**WHAT IS REQUIRED:** Nothing but the records themselves, exactly as written and free of pictures, should appear in your response.

**RECORDS TO PROCESS:**
=== Begin Enclosure ===

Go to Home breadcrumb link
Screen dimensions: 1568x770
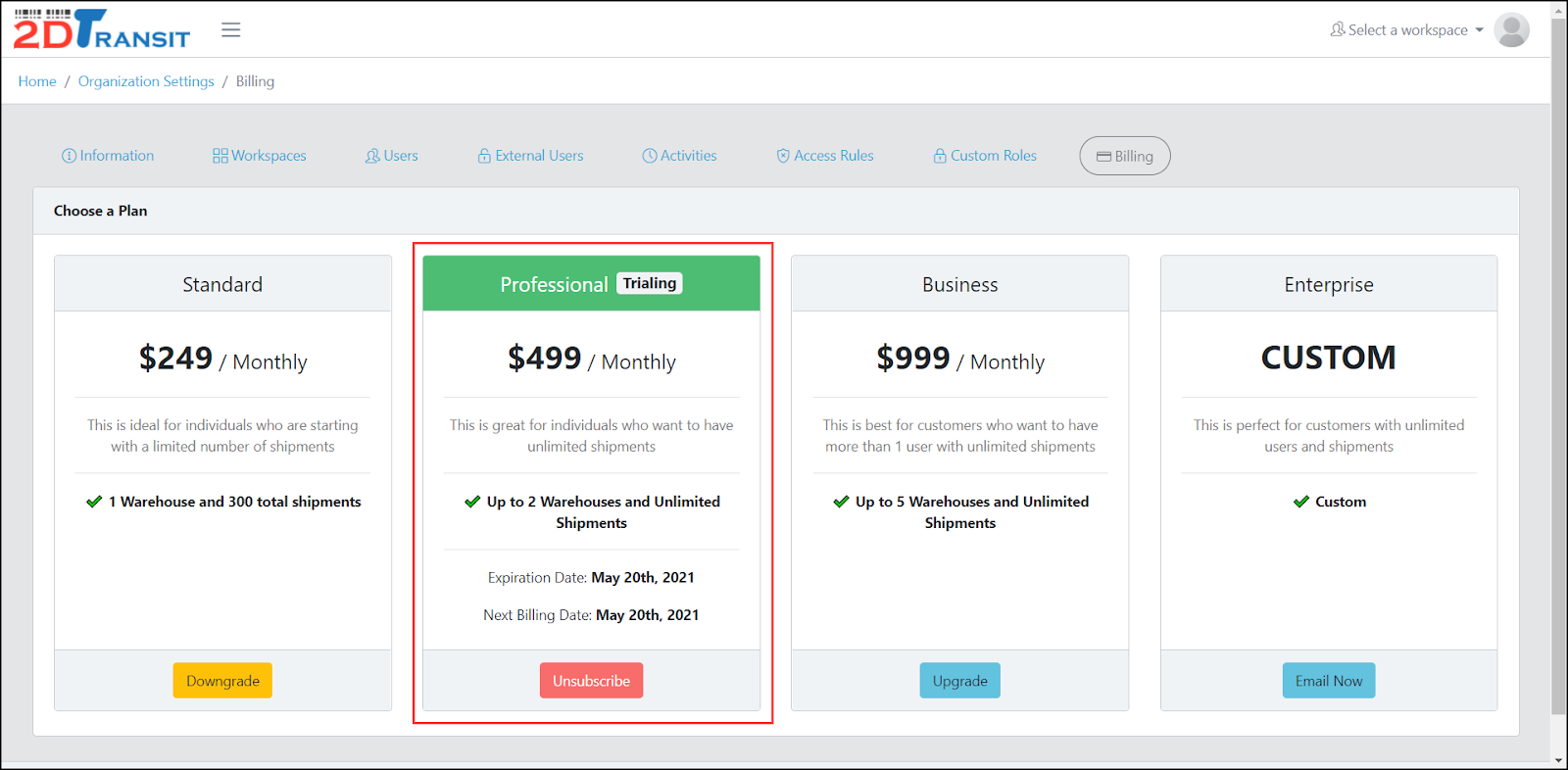[x=37, y=81]
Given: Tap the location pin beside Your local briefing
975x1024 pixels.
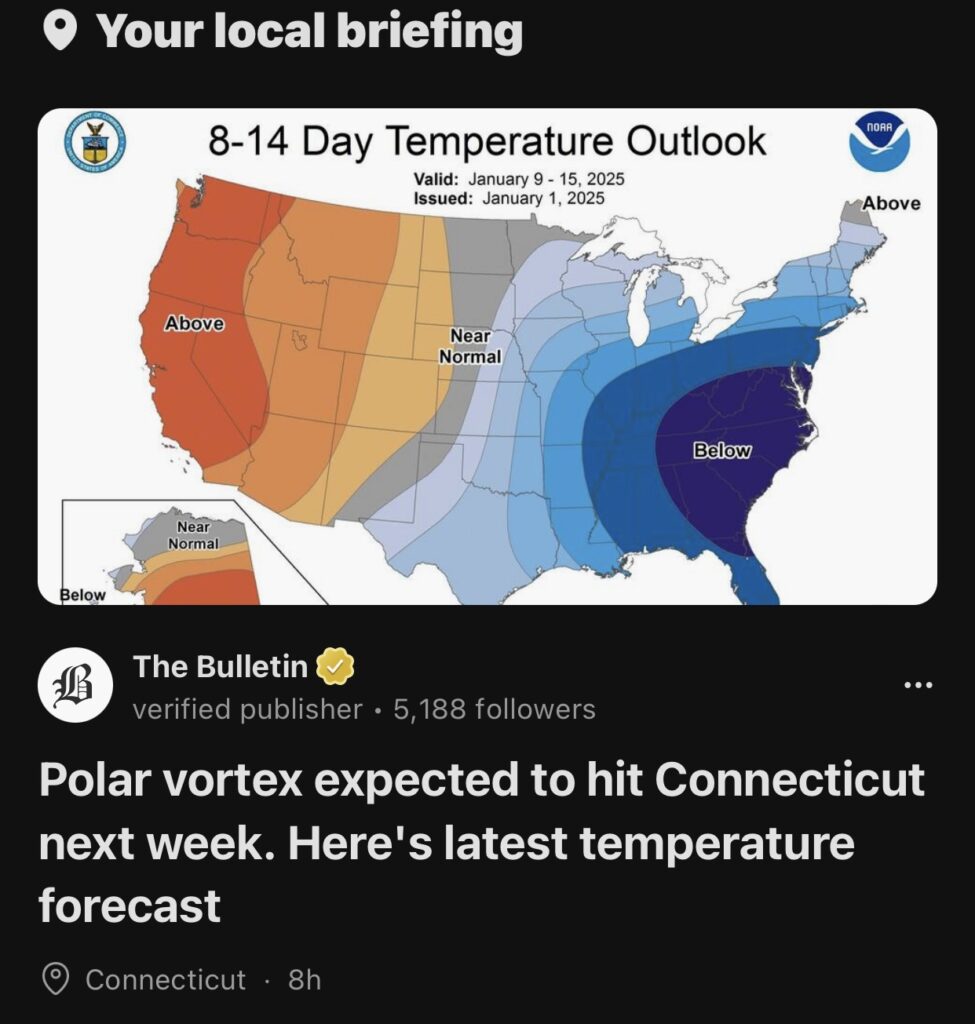Looking at the screenshot, I should [x=62, y=32].
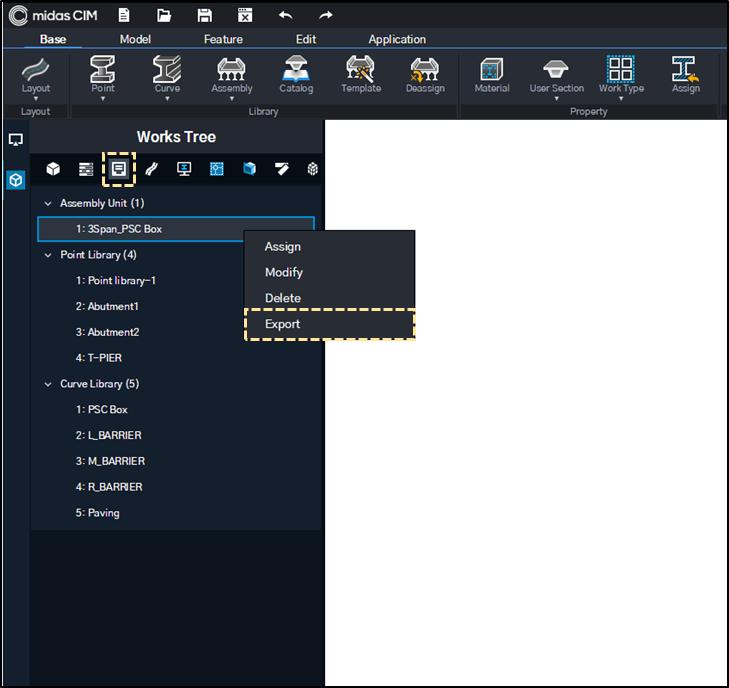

=== End Enclosure ===

**RESPONSE TO THE EXERCISE:**
Go to Home breadcrumb link
Screen dimensions: 1568x770
[x=37, y=81]
Given: Tap the location pin beside Your local briefing
975x1024 pixels.
Looking at the screenshot, I should [x=62, y=32].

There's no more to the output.